Your objective:
From the section on walkers, repeat the part that opens with the words containing "Advantages: Conventional walkers" and closes with "and easily adjusted.", keeping every word as the text has it.

Document section: Begin

Sitting Surface walker

Reciprocal Walkers

These walkers are designed to allow unilateral forward progression of one side of the walker. A disadvantage of this design is that some inherent stability of the walker is lost. However, they are useful for patients incapable of lifting the walker with both hands and moving it forward (in situations in which a rolling walker might be contraindicated).

Advantages: Conventional walkers provide four points of floor contact with a wide BOS. They provide a high level of stability. They also provide a sense of security for patients fearful of ambulation. They are relatively lightweight and easily adjusted.

Disadvantages: Walkers tend to be cumbersome, are awkward in confined areas, and are difficult to maneuver through doorways and into cars. They eliminate normal arm swing and cannot be used safely on stairs.

Document section: End
Data to examine: Begin

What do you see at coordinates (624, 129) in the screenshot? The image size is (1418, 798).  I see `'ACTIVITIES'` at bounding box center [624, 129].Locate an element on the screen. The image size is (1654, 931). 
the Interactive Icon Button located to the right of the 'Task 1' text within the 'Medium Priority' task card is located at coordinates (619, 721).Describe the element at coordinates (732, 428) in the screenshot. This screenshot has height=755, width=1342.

Data to examine: End
Data to examine: Begin

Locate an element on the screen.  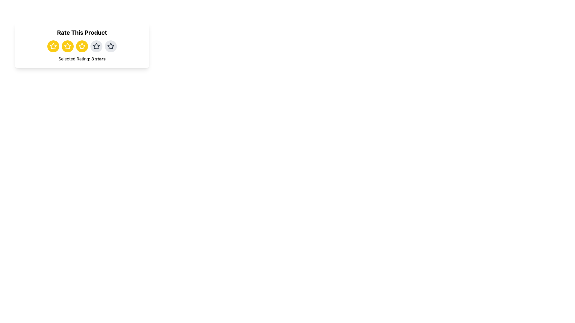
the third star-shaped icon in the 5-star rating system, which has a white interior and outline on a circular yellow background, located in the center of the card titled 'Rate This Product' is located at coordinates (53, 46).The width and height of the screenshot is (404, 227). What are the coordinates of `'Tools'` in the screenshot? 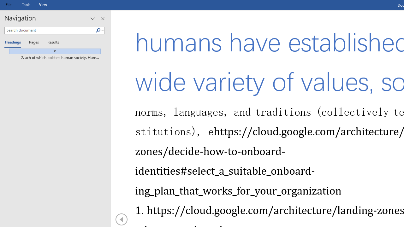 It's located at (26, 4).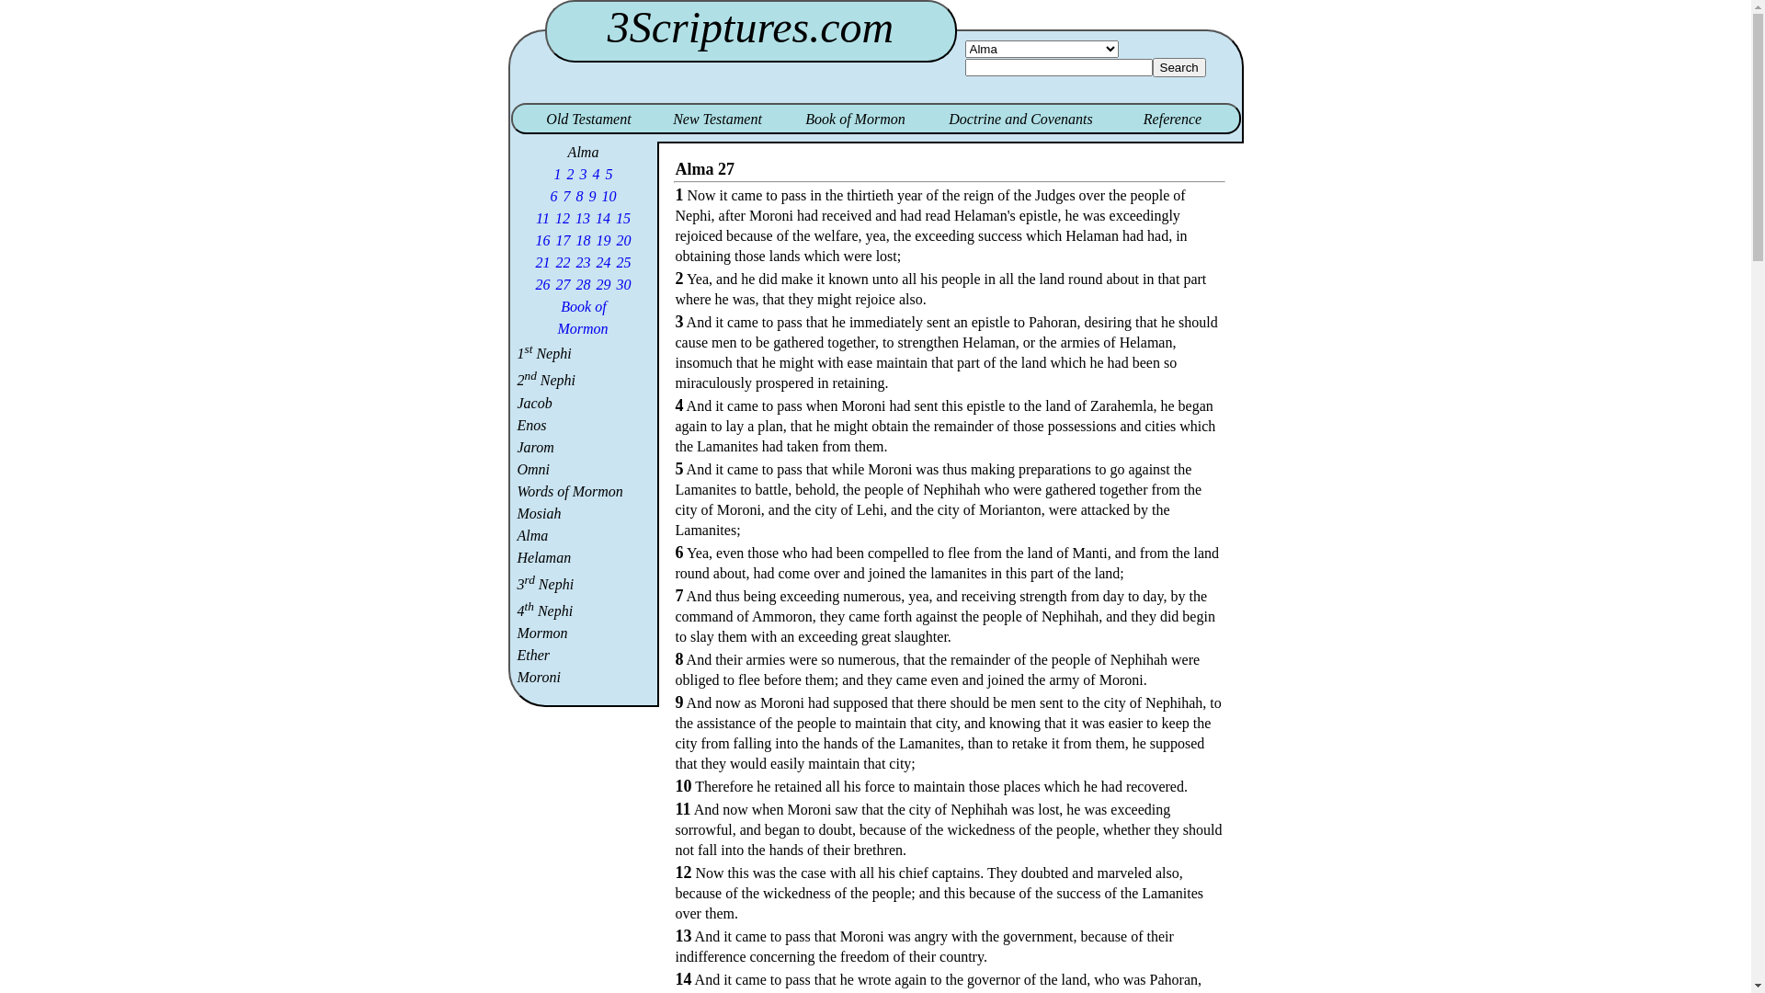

Data to examine: End

Answer area:
Advantages: Conventional walkers provide four points of floor contact with a wide BOS. They provide a high level of stability. They also provide a sense of security for patients fearful of ambulation. They are relatively lightweight and easily adjusted.